The 43-year wait for a fitting public tribute to the victims of the 1972 Munich Olympics massacre appeared to finally be over this week after one of the murdered athletes’ widows revealed a “moment of reflection” would be held during the opening or closing ceremony at next summer’s Rio Games.

However, hours later the international Olympic Committee released a statement suggesting this “moment” would merely be a general opportunity for the millions watching to remember those they’ve lost.

A statement sent by IOC member Alex Gilady to Jewish News said: “It has been decided to devote a moment during the Closing Ceremony of the 2016 Olympic Games to allow everybody in the stadium, as well as those watching at home, to remember loved ones who have passed away.”

It came after Ankie Spitzer, whose husband Andre was among 11 who lost their lives in the darkest moment in Olympic history, said she had been in contact with President Thomas Bach directly and hailed the move as “justice for the victims who will finally be remembered in the framework of the Olympics. Nothing like this has happened before and it was the IOC’s initiative”.

Ankie Spitzer, widow of an Israeli Olympian killed by Palestinian gunmen at the 1972 Munich Olympics, speaks to the Associated Press outside a central London hotel after a meeting with International Olympic Committee president Jacques Rogge, Wednesday, July 25, 2012 . Relatives of the victims are calling on spectators to stage a silent protest during the opening of the London games, but the International Olympic Committee says the opening ceremony is not an appropriate arena to remember the dead, despite pressure from politicians in the United States, Israel and Germany. (AP Photo/Alastair Grant)
Ankie Spitzer, widow of an Israeli Olympian killed by Palestinian gunmen at the 1972 Munich Olympics

Spitzer also praised the input of new IOC president Thomas Bach for making “all the difference”, although she said the families were still pushing for a tribute at the opening ceremony as they have always called for.

“We hope he will find a time to include a tribute in the opening ceremony as that’s when 10,000 athletes are on the field,” said Spitzer.
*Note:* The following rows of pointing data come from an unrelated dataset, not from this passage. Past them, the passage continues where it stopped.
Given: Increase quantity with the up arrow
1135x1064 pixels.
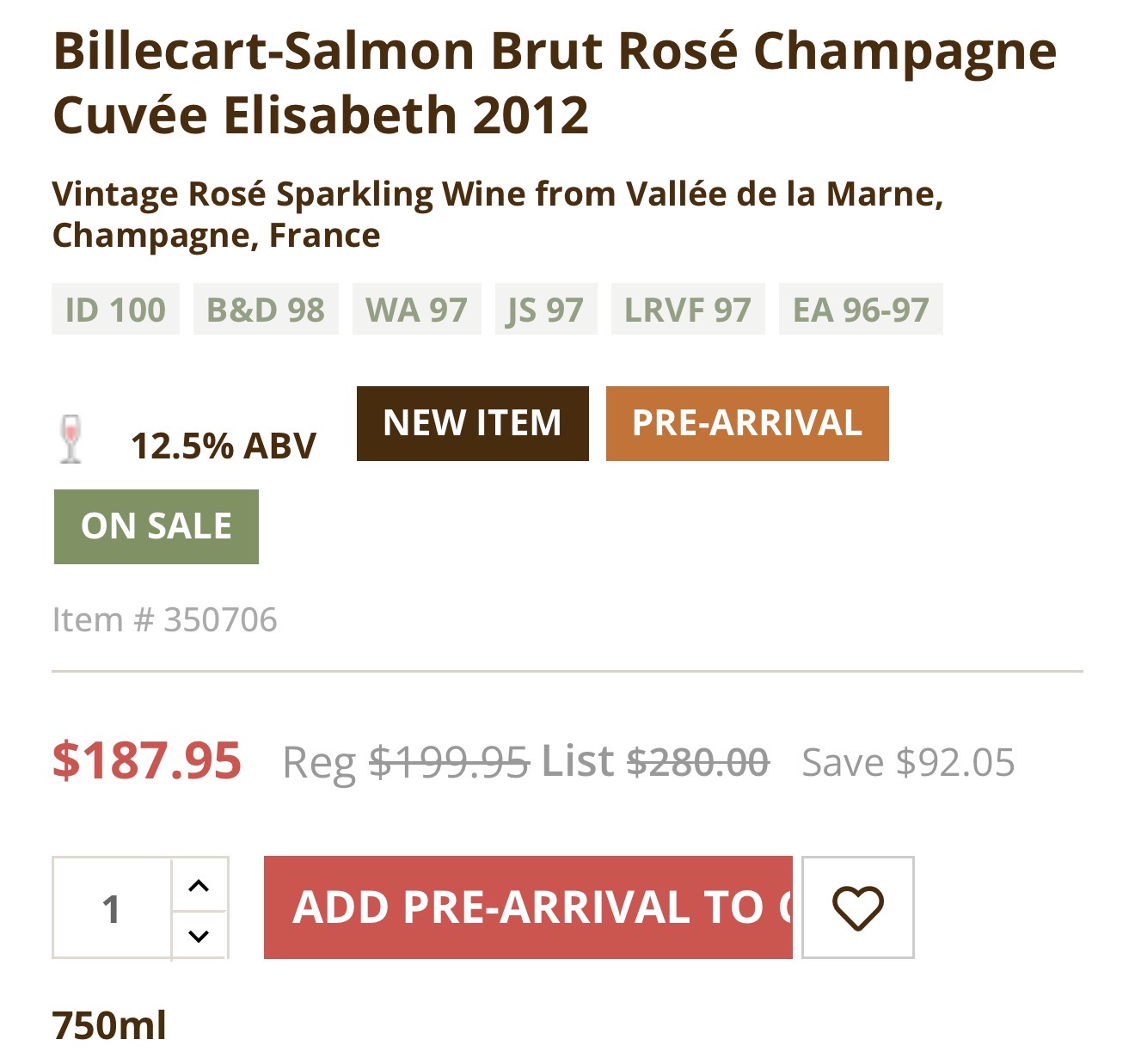Looking at the screenshot, I should click(199, 885).
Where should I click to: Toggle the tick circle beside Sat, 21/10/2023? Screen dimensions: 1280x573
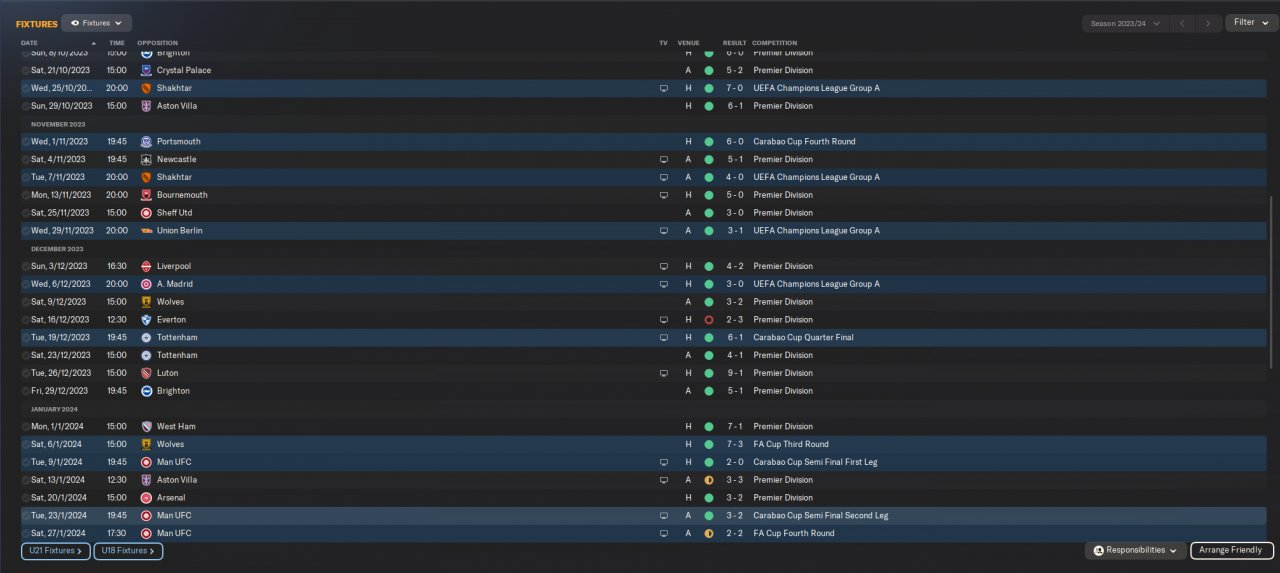26,71
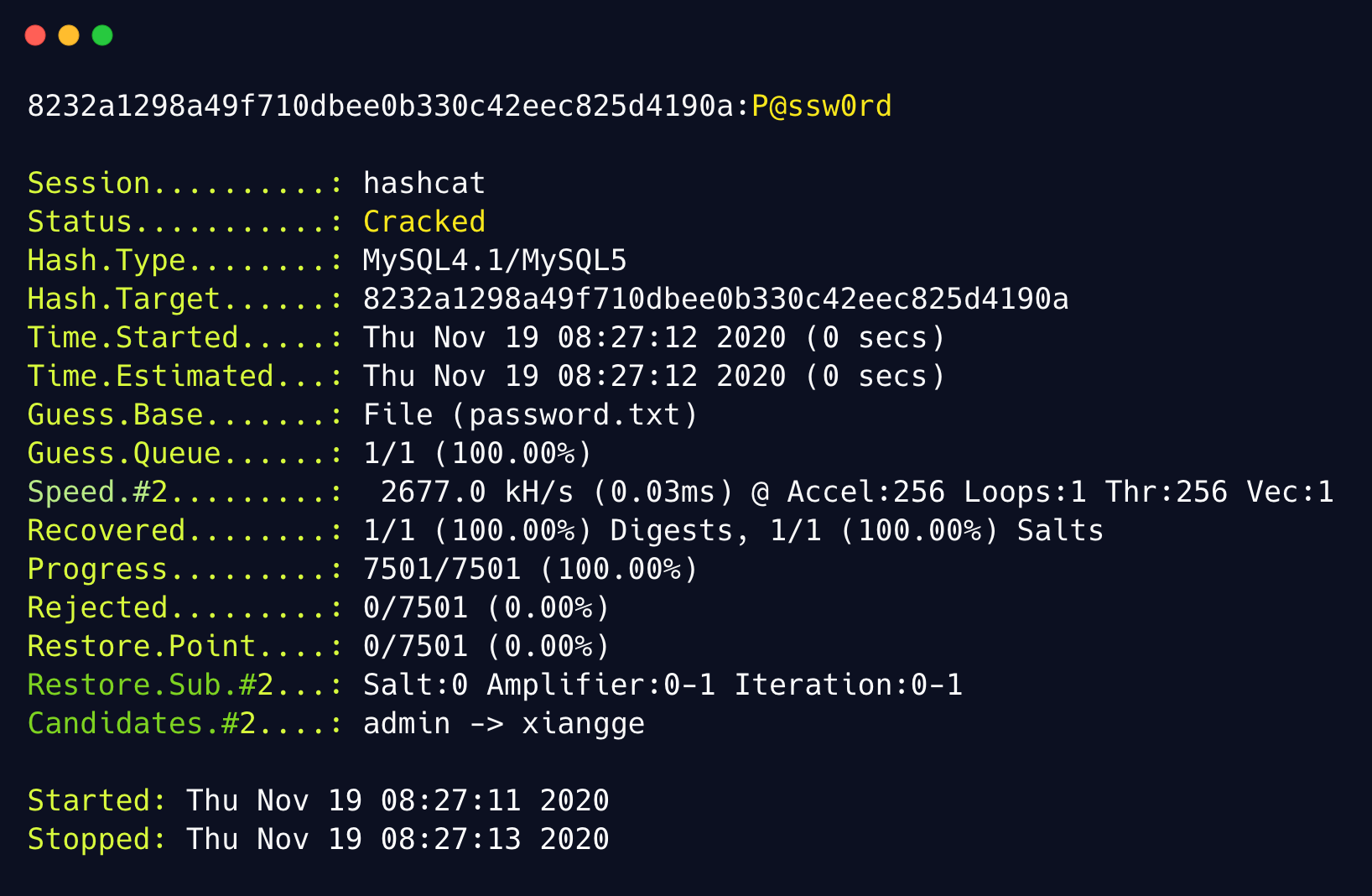Image resolution: width=1372 pixels, height=896 pixels.
Task: Click the Restore.Sub.#2 label
Action: tap(151, 685)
While they are optimistic about the opening ceremony, she said “thousands of people” were ready to campaign if the IOC’s final plans – which could be revealed next month – leave the families disappointed.

A memorial area will also be established in the Rio Olympic village throughout the Games, where she claims the names of the 11 will be engraved for the first time.
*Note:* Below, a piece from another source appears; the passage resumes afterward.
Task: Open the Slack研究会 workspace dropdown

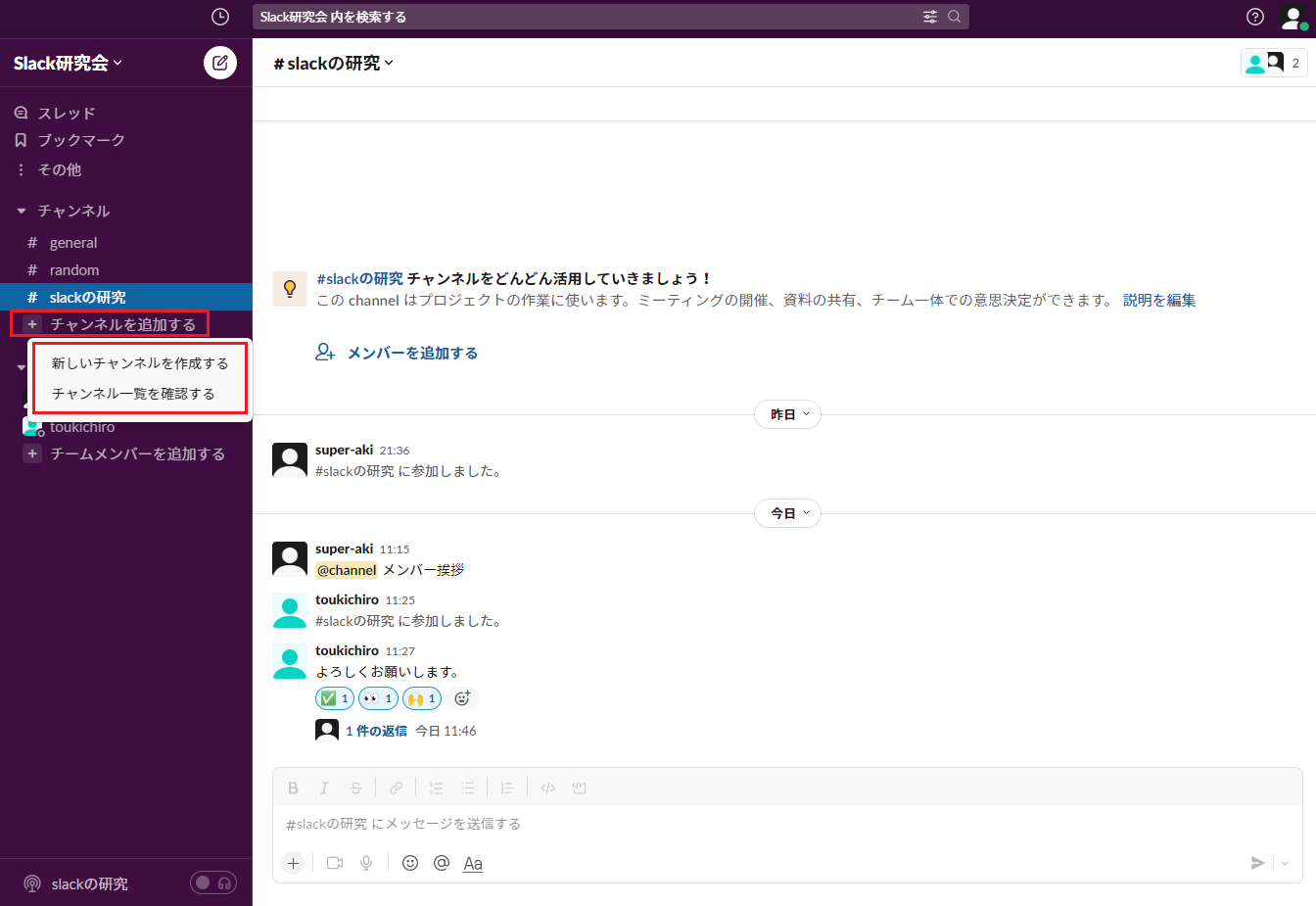Action: coord(68,63)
The IOC statement said: “We have agreed to create a mourning place during the period of the Olympic Games in Rio in 2016. The chosen spot will allow athletes and all those in the village to mourn those who have passed away, in a special and dignified way.
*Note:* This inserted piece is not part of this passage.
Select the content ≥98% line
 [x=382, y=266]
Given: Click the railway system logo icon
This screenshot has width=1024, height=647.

“The executive board intends to inaugurate this mourning place with a special ceremony that will give the opportunity to remember, in particular, those people who have died at the Olympic Games.”

While there was an event in the London Olympic village attended by Bach’s predecessor’s Jacques Rogge, it was held before the arrival of the Israeli delegation and this looks set to be the most significant tribute to the athletes from the IOC to date.

However, the confusion over the closing ceremony now threatens to open up fresh tensions between the IOC and Spitzer, who claims calls through the years for a tribute during the opening ceremony had been met variously with claims she was trying to mix politics and sport and even that it was too early, despite the passage of decades.

Meanwhile, Spitzer also revealed that a museum and permanent memorial will be created in Munich, within the site of the 1972 Olympic village and metres from Connolly Street where the victims were held hostage.. “It will include the history of what happened and biographies of the victims. There had been a lot of opposition but finally we’ve pushed it through. The cornerstone will be laid in November.”